Reproduce exactly, and only, the lines below from the one containing "Screen dimensions: 1261x856" through the one containing "480px height. point(556,75)".

━━━ Records

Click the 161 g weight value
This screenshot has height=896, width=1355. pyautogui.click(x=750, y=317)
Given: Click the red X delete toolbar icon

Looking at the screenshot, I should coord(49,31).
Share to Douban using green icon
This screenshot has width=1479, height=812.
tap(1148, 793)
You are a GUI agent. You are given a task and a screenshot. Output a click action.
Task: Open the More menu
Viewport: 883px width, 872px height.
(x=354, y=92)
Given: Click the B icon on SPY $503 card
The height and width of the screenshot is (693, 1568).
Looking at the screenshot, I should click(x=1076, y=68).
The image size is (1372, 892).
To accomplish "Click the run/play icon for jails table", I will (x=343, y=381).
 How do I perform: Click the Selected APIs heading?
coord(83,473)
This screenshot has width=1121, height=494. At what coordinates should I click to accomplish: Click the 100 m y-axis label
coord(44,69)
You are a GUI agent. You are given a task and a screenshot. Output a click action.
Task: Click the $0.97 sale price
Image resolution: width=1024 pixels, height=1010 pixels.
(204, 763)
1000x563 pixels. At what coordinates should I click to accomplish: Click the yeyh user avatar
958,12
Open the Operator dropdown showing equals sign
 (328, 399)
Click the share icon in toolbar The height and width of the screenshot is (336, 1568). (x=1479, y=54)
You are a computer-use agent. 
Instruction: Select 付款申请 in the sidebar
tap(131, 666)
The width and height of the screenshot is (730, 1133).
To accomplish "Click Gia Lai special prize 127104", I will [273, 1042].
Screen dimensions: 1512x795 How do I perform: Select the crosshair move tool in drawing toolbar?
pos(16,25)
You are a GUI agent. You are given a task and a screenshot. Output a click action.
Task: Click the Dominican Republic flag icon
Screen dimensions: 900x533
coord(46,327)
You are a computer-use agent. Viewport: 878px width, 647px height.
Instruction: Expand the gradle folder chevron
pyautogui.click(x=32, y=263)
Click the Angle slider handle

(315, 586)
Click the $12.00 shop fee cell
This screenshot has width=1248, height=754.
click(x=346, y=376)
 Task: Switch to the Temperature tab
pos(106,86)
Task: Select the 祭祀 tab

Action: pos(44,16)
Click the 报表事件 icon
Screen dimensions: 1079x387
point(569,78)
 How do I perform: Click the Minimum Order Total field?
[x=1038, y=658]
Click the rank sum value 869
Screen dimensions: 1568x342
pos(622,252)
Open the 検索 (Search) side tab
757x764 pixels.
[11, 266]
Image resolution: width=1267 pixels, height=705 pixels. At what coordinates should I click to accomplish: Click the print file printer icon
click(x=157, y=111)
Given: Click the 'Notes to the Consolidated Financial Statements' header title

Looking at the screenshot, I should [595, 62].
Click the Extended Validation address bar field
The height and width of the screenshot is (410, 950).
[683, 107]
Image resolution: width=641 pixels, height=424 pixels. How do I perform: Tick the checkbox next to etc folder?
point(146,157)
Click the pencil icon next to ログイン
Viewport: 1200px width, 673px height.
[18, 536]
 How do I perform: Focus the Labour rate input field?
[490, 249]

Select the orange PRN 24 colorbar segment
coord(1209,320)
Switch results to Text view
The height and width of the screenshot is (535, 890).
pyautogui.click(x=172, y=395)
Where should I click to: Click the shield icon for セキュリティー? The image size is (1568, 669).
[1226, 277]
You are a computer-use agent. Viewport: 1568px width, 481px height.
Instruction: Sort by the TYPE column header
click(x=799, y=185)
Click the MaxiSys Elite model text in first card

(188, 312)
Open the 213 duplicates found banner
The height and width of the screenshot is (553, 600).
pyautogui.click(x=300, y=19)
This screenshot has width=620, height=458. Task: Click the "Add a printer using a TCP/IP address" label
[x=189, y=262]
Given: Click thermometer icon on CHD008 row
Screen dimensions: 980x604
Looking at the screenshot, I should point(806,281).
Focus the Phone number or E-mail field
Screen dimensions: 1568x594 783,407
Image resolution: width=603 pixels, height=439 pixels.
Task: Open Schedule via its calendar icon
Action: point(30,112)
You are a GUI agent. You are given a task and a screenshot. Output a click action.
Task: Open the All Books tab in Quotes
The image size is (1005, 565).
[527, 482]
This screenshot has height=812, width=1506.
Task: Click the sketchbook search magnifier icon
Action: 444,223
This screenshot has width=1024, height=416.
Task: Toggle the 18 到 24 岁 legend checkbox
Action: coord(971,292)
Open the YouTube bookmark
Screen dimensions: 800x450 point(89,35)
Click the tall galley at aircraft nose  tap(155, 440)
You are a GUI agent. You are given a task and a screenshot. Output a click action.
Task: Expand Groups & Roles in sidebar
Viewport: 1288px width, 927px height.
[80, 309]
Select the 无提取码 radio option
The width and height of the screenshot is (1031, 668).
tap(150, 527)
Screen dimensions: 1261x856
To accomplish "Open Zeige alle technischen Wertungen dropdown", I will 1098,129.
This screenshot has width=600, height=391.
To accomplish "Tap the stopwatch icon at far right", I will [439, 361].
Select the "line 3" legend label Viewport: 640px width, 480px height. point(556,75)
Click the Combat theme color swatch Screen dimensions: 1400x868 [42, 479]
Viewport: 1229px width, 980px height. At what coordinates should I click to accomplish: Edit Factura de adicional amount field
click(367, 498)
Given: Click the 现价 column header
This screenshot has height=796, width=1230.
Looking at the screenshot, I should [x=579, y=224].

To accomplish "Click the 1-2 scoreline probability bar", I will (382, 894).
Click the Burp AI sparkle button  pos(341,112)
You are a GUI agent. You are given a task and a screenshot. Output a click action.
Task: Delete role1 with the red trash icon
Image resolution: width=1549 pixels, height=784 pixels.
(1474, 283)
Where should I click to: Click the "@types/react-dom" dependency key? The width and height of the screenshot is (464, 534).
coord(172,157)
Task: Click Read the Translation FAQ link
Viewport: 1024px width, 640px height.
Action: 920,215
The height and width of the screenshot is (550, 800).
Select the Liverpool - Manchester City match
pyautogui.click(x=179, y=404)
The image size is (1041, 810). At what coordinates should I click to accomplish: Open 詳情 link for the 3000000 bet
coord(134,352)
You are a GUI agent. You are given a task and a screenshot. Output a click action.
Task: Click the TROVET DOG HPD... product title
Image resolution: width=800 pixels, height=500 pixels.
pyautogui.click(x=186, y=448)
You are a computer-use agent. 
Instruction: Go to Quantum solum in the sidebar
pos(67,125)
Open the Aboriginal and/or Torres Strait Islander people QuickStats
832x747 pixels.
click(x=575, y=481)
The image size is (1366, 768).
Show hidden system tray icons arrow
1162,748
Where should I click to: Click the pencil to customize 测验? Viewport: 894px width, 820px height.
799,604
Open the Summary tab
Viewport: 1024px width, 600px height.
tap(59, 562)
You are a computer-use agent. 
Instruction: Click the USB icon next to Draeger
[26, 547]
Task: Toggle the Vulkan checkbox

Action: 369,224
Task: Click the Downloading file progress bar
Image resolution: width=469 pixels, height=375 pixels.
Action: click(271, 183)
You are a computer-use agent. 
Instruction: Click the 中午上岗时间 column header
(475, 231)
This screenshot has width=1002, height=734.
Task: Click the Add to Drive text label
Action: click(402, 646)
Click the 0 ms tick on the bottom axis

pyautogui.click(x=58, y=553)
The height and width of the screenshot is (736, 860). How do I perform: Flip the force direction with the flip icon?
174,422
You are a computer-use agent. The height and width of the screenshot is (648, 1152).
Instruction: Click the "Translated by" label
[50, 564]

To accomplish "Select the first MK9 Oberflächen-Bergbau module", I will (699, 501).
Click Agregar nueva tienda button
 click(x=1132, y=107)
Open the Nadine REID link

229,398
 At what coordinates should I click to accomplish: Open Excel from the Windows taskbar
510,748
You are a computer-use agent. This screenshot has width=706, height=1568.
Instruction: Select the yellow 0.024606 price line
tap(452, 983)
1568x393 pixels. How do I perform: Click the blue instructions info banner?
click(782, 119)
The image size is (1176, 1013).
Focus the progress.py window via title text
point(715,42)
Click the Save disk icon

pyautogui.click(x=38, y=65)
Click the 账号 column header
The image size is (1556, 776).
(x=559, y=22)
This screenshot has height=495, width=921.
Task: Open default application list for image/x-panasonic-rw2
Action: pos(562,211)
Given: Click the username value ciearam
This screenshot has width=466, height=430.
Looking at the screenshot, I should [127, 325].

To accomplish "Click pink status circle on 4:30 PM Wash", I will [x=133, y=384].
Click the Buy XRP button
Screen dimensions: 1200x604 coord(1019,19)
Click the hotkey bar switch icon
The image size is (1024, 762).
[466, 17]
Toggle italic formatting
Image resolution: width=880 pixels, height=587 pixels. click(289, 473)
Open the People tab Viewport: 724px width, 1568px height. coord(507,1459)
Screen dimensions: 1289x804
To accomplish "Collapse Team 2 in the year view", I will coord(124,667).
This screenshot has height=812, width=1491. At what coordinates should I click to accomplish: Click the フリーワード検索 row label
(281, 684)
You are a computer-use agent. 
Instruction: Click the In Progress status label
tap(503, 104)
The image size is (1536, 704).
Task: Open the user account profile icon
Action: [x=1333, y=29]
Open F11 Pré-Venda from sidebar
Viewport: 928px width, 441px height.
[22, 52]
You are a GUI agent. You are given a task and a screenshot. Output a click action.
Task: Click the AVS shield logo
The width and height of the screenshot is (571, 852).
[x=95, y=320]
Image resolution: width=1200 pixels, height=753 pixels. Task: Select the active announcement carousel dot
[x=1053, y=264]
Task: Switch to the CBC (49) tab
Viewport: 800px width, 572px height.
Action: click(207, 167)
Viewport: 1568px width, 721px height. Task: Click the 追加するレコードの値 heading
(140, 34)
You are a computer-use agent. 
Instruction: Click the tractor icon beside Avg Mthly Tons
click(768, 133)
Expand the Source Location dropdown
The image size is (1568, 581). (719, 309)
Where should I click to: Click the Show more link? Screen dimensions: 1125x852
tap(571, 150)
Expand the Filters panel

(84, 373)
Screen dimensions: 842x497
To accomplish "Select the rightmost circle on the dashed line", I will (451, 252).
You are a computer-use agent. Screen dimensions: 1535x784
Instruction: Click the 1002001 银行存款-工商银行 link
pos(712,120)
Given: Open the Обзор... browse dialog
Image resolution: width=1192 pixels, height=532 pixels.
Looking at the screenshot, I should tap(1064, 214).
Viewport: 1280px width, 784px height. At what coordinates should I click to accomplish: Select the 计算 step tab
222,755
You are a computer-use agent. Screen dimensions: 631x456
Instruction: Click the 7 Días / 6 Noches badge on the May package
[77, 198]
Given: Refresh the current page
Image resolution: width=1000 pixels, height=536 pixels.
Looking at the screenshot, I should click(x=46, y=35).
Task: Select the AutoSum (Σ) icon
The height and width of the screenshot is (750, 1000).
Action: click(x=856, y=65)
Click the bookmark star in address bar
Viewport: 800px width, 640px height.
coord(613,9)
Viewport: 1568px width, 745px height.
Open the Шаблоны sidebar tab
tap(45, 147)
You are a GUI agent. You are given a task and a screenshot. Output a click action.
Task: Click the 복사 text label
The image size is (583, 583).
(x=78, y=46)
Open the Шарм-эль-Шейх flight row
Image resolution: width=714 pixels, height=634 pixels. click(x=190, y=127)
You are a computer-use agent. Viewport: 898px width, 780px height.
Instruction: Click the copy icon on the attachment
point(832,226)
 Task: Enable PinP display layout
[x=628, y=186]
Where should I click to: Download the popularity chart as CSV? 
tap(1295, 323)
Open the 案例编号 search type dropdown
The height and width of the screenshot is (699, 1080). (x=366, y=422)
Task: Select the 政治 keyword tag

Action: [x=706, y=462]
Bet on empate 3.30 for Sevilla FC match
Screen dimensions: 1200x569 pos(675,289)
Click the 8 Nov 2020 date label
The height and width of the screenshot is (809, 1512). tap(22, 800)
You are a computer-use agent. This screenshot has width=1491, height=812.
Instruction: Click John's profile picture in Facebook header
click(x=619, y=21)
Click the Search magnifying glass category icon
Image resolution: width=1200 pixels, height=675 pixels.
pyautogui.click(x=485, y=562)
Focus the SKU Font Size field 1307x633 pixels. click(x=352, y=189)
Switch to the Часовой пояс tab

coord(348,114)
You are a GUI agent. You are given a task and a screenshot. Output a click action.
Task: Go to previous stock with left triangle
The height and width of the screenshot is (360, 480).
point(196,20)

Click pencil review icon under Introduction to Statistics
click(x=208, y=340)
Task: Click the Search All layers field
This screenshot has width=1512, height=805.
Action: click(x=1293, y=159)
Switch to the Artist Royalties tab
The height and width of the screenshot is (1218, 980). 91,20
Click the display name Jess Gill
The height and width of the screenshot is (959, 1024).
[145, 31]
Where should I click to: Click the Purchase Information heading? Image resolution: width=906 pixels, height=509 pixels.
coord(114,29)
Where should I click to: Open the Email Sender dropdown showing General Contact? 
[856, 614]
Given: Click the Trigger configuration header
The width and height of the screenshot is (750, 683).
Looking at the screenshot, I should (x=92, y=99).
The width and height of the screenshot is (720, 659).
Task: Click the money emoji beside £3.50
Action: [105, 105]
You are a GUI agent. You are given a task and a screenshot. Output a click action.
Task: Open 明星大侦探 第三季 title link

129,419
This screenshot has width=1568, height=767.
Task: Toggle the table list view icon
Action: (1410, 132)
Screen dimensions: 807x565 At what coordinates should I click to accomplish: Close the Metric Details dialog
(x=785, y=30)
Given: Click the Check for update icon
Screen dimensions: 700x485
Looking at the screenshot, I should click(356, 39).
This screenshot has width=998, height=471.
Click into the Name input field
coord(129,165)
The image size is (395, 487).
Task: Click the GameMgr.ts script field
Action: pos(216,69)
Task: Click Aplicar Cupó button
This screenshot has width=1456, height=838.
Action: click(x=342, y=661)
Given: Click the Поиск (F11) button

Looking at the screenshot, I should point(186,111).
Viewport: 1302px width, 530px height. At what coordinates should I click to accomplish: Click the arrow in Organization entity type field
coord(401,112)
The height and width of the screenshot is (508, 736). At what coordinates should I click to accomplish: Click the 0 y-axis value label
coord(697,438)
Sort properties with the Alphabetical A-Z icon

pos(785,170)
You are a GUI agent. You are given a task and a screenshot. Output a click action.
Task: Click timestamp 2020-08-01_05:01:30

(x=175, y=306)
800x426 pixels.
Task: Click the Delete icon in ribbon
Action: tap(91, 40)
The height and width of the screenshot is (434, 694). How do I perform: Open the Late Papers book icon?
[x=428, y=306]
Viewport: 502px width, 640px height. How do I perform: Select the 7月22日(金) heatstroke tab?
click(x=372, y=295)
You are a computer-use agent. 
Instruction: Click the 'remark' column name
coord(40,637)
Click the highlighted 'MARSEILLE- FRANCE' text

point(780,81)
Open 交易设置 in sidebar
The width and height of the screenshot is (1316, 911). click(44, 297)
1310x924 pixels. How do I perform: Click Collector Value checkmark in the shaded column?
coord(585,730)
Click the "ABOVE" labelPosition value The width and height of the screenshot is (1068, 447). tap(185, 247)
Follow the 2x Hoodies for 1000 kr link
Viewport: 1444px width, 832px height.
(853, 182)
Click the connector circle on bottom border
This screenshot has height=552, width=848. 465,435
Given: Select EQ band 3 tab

━━━━━━

- Answer for this exercise
Screen dimensions: 1261x856
To accomplish "Open Zeige alle technischen Wertungen dropdown", I will 1098,129.
This screenshot has width=600, height=391.
To accomplish "Tap the stopwatch icon at far right", I will [439, 361].
Select the "line 3" legend label Viewport: 640px width, 480px height. point(556,75)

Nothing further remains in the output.